About
Region
USA
Membership
Silverman and Tehrani

Born in New York in 1963, Silverman
majored in Ceramic Arts for a year at the University of Colorado
before transferring to the Rhode Island School of Design (RISD).
While at RISD, Silverman studied architecture, art and design, but
continued to practice pottery in his own time. In 1988, following
graduation, he moved to Los Angeles to pursue a career in
architecture. After only a few years, Silverman began to focus his
attention on clothing design. Together with two friends, he launched
a punk skater clothing line called X-Large in 1991. Silverman,
however, never lost interest in the ceramic arts.
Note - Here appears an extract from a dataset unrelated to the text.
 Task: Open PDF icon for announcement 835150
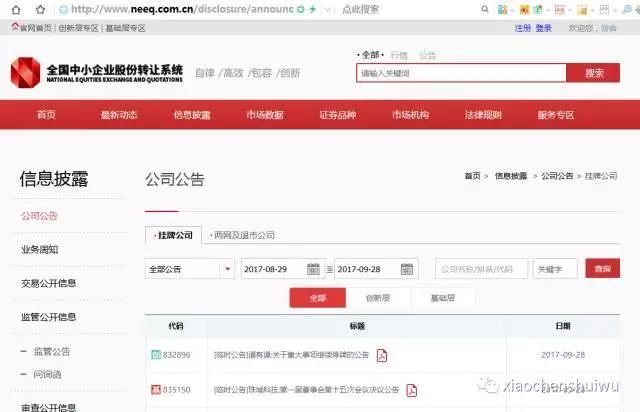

While working as
both an architect and clothing designer, the artist maintained an
independent studio where he could continue to work with clay. In
1998, Silverman ceased working in all mediums except ceramics. Five
years later he started Atwater Pottery, named after his neighborhood
in Los Angeles.

For Silverman, the seemingly varied
practices of architecture, clothing design, and pottery are unified
through formal and theoretical interests – structure and
engineering or how each material relates to the human body. Over the
years, his ceramic works have evolved from strictly functional to
more process-oriented pieces. As he notes, in his work “formal
issues of shape, scale, proportion, balance, weight, and surface
treatment dovetail with issues of materials and methods of making.
The intended results are abstract objects that contain, suggest,
project, equally fundamental issues of meaning.”

Silverman currently serves as Studio
Director of Heath Ceramics. His work has been shown internationally
in museums and galleries including the Pasadena Museum of California
Art; Pulliam Deffenbaugh Gallery, Portland; the Museum of
Contemporary Craft, Portland; Lightbox in Los Angeles; and Starnet
Zone in Mashiko, Japan. Silverman’s work will be on exhibition at
the San Jose Museum of Art and the Museum of Contemporary Art in Los
Angeles. Atwater Pottery has been featured in The New York
Times
, the Los Angeles Times, and GQ Magazine among
others. Silverman is represented by Tomio Koyama in Tokyo.